Paul Blanchard is Associate Professor of Mathematics at Boston University. Paul grew up in Sutton, Massachusetts, spent his undergraduate years at Brown University, and received his Ph.D. from Yale University. He has taught college mathematics for twenty-five years, mostly at Boston University. In 2001, he won the Northeast Section of the Mathematical Association of America's Award for Distinguished Teaching in Mathematics. He has coauthored or contributed chapters to four different textbooks. His main area of mathematical research is complex analytic dynamical systems and the related point sets, Julia sets and the Mandelbrot set. Most recently his efforts have focused on reforming the traditional differential equations course, and he is currently heading the Boston University Differential Equations Project and leading workshops in this innovative approach to teaching differential equations. When he becomes exhausted fixing the errors made by his two coauthors, he usually closes up his CD store and heads to the golf course with his caddy, Glen Hall.

Robert L. Devaney is Professor of Mathematics at Boston University. Robert was raised in Methuen, Massachusetts. He received his undergraduate degree from Holy Cross College and his Ph.D. from the University of California, Berkeley. He has taught at Boston University since 1980. His main area of research is complex dynamical systems, and he has lectured extensively throughout the world on this topic. In 1996 he received the National Excellence in Teaching Award from the Mathematical Association of America. When he gets sick of arguing with his coauthors over which topics to include in the differential equations course, he either turns up the volume of his opera CDs, or heads for waters off New England for a long distance sail.

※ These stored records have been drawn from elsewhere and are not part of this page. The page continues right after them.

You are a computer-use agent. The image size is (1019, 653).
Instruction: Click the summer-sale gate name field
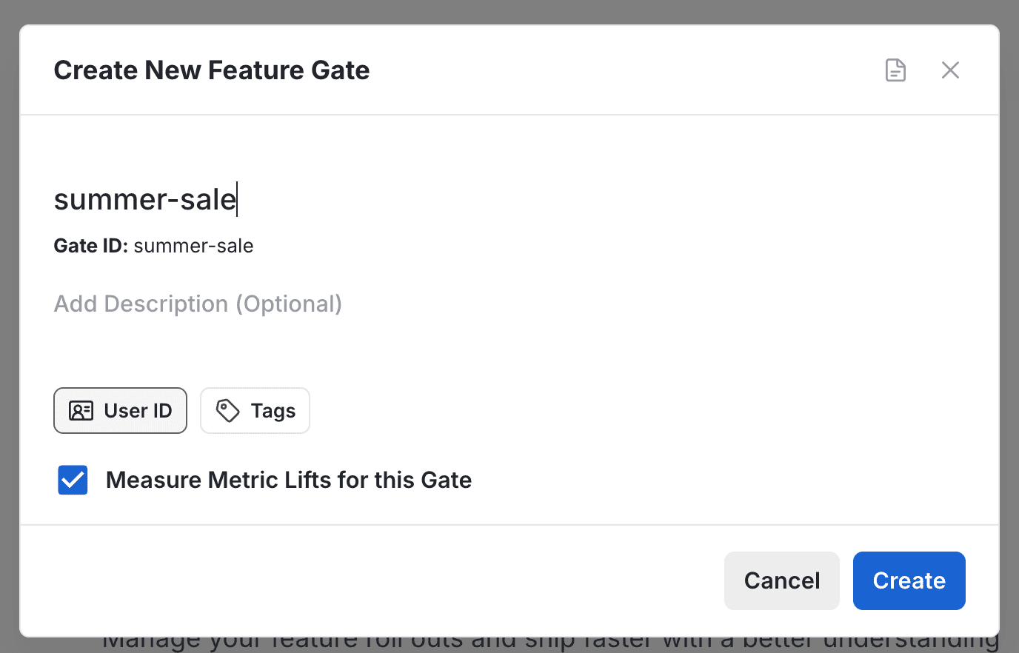144,198
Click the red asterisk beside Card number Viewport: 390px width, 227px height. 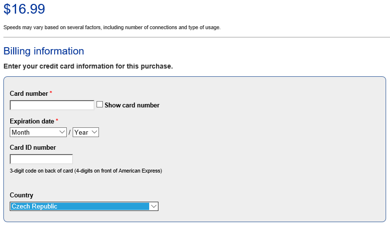[x=51, y=93]
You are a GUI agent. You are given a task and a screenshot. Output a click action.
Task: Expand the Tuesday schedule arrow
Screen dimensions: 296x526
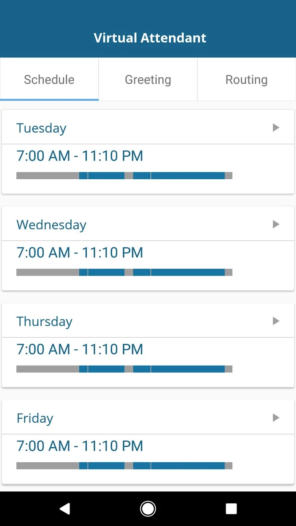tap(276, 128)
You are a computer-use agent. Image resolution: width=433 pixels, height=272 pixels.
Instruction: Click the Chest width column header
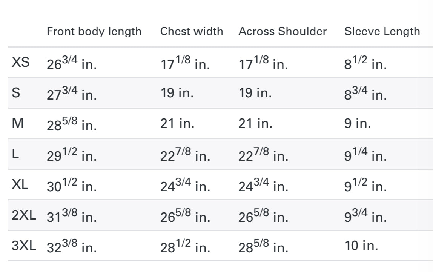pyautogui.click(x=192, y=31)
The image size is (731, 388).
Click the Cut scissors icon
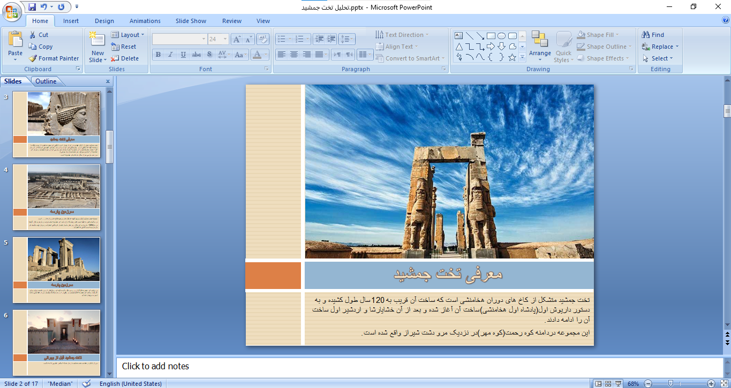[33, 35]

Glen R. Hall is Associate Professor of Mathematics at Boston University. Glen spent most of his youth in Denver, Colorado. His undergraduate degree comes from Carleton College and his Ph.D. comes from the University of Minnesota. His research interests are mainly in low-dimensional dynamics and celestial mechanics. He has published numerous articles on the dynamics of circle and annulus maps. For his research he has been awarded both NSF Postdoctoral and Sloan Foundation Fellowships. He has no plans to open a CD store since he is busy raising his two young sons. He is an untalented, but earnest, trumpet player and golfer. He once bicycled 148 miles in a single day.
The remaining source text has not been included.